3rd (Asano) Daimyō of Hiroshima
- In office 1672–1673
- Preceded by: Asano Mitsuakira
- Succeeded by: Asano Tsunanaga

Personal details
- Born: June 21, 1637
- Died: February 18, 1673 (aged 35)
- Spouses: Kujō Aiko; Kujō Yasuko;

= Asano Tsunaakira =

Japanese daimyō

Asano Tsunaakira (浅野 綱晟) was a Japanese daimyō of the Edo period, who ruled the Hiroshima Domain.

Two of his consorts were daughters of the court noble and regent Kujō Michifusa. His childhood name was Iwamatsu (岩松).

**SUPPLIED DATA:**

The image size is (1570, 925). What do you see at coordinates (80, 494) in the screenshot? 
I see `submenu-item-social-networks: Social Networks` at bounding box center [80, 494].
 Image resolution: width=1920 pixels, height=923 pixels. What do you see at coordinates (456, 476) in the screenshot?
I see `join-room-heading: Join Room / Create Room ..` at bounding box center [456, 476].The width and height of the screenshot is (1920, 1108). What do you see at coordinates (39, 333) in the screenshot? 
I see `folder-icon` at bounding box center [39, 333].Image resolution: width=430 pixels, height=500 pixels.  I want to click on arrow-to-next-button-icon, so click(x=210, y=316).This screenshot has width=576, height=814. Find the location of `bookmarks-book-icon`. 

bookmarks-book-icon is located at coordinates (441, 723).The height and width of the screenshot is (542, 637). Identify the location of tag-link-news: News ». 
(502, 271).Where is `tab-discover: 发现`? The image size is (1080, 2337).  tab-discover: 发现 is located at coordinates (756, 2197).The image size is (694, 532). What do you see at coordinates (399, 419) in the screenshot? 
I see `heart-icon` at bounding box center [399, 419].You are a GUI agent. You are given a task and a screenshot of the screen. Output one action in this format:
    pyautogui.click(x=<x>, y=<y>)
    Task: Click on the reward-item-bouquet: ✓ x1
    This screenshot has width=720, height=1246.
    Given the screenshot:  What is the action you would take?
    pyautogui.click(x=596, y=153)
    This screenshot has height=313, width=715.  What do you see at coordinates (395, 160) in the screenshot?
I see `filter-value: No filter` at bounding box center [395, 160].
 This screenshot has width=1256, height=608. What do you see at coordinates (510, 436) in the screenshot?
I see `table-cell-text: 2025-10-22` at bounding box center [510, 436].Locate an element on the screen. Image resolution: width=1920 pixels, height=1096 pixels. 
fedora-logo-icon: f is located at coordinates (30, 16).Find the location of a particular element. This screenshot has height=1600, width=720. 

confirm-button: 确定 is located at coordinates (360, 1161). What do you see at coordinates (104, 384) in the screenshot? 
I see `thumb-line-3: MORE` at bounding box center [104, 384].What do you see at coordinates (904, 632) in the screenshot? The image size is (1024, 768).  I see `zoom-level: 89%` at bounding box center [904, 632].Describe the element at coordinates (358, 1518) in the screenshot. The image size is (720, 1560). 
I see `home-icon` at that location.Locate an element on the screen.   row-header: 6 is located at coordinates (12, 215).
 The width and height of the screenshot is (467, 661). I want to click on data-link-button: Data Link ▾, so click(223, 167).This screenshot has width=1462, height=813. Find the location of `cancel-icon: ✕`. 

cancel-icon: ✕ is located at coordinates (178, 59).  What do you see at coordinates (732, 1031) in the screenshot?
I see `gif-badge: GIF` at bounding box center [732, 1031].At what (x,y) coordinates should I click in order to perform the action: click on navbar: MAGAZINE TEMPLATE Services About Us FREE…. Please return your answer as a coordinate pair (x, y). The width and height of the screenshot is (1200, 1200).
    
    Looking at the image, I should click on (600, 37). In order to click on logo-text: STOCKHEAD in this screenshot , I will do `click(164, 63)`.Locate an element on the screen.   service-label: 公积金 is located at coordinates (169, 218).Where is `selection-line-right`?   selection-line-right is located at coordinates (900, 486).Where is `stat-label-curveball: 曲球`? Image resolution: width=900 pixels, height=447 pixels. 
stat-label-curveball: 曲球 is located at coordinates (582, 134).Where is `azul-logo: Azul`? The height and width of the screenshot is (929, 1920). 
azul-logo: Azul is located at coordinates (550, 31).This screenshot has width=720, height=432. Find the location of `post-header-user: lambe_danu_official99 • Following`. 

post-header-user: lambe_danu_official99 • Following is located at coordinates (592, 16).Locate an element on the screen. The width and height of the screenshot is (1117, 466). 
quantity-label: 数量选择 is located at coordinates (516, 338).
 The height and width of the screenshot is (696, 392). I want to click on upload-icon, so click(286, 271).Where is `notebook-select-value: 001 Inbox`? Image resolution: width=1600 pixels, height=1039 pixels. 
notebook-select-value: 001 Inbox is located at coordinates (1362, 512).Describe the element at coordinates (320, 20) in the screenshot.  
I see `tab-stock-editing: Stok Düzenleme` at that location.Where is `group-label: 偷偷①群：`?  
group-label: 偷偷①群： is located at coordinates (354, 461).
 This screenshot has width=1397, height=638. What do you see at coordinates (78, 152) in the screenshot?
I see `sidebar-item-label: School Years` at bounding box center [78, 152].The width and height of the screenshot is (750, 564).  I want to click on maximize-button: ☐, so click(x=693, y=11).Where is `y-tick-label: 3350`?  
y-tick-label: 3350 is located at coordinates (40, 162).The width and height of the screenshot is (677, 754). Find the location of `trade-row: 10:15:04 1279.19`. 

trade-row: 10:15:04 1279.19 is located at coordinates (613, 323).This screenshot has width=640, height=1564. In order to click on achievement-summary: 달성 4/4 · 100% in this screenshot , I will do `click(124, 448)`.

**REQUIRED ACTION 1:**
According to the biography of Asano Tsunaakira, what was his childhood name?
**REQUIRED ACTION 2:**
List every person other than Asano Tsunaakira who is named in the biography.
**REQUIRED ACTION 3:**
Return the passage of the biography from "- Spouses: Kujō" up to and including "the Hiroshima Domain.".
The entries above are separate material from the biography of Asano Tsunaakira.

**OUTPUT 1:**
Iwamatsu (岩松).

**OUTPUT 2:**
Asano Mitsuakira, Asano Tsunanaga, Kujō Aiko, Kujō Yasuko, Kujō Michifusa

**OUTPUT 3:**
- Spouses: Kujō Aiko; Kujō Yasuko;

= Asano Tsunaakira =

Japanese daimyō

Asano Tsunaakira (浅野 綱晟) was a Japanese daimyō of the Edo period, who ruled the Hiroshima Domain.